天才催眠療法家ミルトン・エリクソンってどんな人?
2017年6月26日
催眠はエジプトやメソポタミアの古代文明の時代から存在し、治療だけでなく宗教的にも用いられていたと推測されています。しかしその歴史の古さや治療的効果への期待の大きさに比較して科学的に十分に解明されておらず、また世間に広がっている催眠についてのイメージの多くが誤解であったりもします。よくある誤解の一つは、「催眠療法は、治療者が権威的に患者、クライエントに対して暗示を与えることで治療効果が得られる」というものですが、現代においては、催眠療法の効果は治療者の権威的なパワーから出てくるのではなく、治療的な信頼関係を前提として患者、クライエント側の要因がうまく活かされることにより生まれると考えられています。実はこれまで誤解されてきたのは催眠療法家の側にも責任があり、催眠療法では治療者と患者、クライエントとの協働的な関係が重要であると認識されるようになったのは、天才催眠療法家ミルトン・エリクソンの貢献によるところが大きく、まだそう遠くない20世紀の話です。
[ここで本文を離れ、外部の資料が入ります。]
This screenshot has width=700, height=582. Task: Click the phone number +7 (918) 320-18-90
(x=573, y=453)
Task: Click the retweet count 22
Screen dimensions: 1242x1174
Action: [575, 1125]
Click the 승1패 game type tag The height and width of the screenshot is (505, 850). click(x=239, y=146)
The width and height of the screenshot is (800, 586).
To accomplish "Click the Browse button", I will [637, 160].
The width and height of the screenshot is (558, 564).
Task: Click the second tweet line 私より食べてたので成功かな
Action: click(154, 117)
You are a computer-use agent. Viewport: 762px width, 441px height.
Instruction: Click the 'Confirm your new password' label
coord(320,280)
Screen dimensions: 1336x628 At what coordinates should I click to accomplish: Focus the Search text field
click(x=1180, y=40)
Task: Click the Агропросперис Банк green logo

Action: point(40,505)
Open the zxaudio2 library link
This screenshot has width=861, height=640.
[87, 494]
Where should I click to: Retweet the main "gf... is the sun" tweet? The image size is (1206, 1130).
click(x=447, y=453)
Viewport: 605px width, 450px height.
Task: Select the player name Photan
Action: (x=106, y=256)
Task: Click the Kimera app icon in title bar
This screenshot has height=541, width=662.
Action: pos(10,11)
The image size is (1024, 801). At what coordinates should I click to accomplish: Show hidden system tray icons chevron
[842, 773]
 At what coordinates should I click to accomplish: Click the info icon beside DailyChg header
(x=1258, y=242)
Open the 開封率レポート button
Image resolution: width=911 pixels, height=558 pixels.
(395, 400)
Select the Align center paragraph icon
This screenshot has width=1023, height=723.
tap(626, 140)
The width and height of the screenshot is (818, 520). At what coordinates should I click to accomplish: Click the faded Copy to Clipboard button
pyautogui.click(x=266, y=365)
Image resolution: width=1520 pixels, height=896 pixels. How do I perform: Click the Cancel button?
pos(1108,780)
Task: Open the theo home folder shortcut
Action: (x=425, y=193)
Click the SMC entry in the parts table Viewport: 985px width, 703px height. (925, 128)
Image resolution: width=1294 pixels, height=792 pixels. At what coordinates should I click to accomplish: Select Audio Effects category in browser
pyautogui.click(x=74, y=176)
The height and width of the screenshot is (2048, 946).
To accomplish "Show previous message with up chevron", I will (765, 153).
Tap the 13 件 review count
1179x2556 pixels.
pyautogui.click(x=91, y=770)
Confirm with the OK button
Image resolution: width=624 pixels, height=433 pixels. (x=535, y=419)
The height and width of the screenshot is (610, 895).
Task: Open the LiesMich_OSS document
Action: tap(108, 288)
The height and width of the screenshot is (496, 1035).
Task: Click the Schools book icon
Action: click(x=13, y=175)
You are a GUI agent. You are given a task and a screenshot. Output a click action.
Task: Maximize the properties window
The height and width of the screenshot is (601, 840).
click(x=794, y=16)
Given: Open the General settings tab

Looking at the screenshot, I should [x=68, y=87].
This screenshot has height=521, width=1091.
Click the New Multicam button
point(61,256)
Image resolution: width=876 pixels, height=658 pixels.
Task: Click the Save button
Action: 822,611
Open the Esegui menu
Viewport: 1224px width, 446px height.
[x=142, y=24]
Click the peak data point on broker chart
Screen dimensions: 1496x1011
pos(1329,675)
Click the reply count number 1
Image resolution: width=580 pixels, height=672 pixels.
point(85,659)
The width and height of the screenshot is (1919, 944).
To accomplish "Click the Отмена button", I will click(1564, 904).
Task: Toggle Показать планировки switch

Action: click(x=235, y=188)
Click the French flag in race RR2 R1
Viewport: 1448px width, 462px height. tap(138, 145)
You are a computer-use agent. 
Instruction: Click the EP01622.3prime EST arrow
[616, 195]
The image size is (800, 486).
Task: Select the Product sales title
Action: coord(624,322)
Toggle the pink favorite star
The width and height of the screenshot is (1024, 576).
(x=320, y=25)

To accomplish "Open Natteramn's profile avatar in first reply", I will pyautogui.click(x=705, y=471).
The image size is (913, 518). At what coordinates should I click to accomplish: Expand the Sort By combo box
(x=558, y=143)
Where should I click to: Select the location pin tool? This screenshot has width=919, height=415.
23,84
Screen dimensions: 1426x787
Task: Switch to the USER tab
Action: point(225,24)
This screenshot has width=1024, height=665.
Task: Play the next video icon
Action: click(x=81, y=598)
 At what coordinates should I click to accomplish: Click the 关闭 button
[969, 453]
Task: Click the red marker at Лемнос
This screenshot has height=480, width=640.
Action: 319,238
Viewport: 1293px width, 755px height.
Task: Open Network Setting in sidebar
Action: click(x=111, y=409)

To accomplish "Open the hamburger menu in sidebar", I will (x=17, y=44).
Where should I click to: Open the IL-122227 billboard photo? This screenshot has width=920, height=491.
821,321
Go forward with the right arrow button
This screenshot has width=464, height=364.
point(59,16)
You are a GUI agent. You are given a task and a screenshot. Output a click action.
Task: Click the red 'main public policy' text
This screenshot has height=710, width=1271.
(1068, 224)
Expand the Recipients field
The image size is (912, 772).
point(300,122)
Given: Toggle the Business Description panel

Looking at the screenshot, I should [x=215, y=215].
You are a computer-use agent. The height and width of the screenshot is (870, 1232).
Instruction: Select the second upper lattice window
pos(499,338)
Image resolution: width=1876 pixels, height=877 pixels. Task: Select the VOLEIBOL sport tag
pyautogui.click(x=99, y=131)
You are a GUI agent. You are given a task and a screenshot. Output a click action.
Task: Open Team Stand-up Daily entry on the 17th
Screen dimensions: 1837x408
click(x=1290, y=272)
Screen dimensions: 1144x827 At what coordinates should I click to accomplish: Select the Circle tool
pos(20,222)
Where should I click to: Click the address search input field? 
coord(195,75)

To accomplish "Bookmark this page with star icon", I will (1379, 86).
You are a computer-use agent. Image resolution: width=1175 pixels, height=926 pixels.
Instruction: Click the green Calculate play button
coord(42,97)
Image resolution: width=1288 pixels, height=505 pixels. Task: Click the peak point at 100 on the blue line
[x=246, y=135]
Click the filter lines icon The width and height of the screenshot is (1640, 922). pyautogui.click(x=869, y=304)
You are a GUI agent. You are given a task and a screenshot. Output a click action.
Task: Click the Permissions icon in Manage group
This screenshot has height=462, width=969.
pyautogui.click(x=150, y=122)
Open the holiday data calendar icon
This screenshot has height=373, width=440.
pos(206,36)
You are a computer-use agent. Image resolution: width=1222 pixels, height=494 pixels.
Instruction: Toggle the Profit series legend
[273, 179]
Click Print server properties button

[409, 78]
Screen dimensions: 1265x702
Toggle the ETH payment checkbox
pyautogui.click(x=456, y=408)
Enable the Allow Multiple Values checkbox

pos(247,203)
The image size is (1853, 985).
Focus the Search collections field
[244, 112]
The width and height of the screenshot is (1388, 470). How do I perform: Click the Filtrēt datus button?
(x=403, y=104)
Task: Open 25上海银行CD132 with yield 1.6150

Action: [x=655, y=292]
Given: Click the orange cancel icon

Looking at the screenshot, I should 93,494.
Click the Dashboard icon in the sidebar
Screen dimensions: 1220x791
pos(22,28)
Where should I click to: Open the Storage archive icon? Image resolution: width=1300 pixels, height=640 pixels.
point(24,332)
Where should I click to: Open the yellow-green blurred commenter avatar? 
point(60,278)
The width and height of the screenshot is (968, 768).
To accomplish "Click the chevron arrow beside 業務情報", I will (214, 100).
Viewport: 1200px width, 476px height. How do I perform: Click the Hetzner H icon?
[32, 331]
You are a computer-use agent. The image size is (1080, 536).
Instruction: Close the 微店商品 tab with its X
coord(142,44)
ミルトン・エリクソン(1901-1980)は米国生まれの精神科医で、農家の子として米国に生まれ、多くの兄弟とともに育ちました。エリクソンは独創的に催眠の特性や技法を発見、発明し、催眠というものの概念まで変えてしまうのですが、そのプロセスは自身の体験によっています。全色盲、失音楽症、失読症、ポリオによる神経麻痺など多くの障害を抱えつつ、エリクソンは持ち前の性格でそれらをむしろ自身や人間、催眠などについての新たな発見の機会に利用していました。たとえば、子供の頃のエリクソンには辞書に載っている言葉がアルファベット順に並んでいることがわからなかったために、知らない言葉に出会うたびに、意味を知りたい言葉にたどりつくまで最初から辞書を読んでいたため、友達からは「ミスター辞書」と呼ばれていました。その経験から得られた豊富な語彙力は、催眠を行う際に力を発揮しました。またポリオを患ったことで、麻痺している身体をどのようにしたら動かせるか、痛みをどうしたらコントロールできるか、などを自分の身体で試行錯誤しながら発見していきました。エリクソンはいろいろな逸話を話すことでも有名ですが、そうした逸話にはエリクソン自身の体験に根ざしたものが多くあります。
とても独創的で魅力的な催眠療法家であるミルトン・エリクソンの叡智について、これから少しずつご紹介していこうかと思います。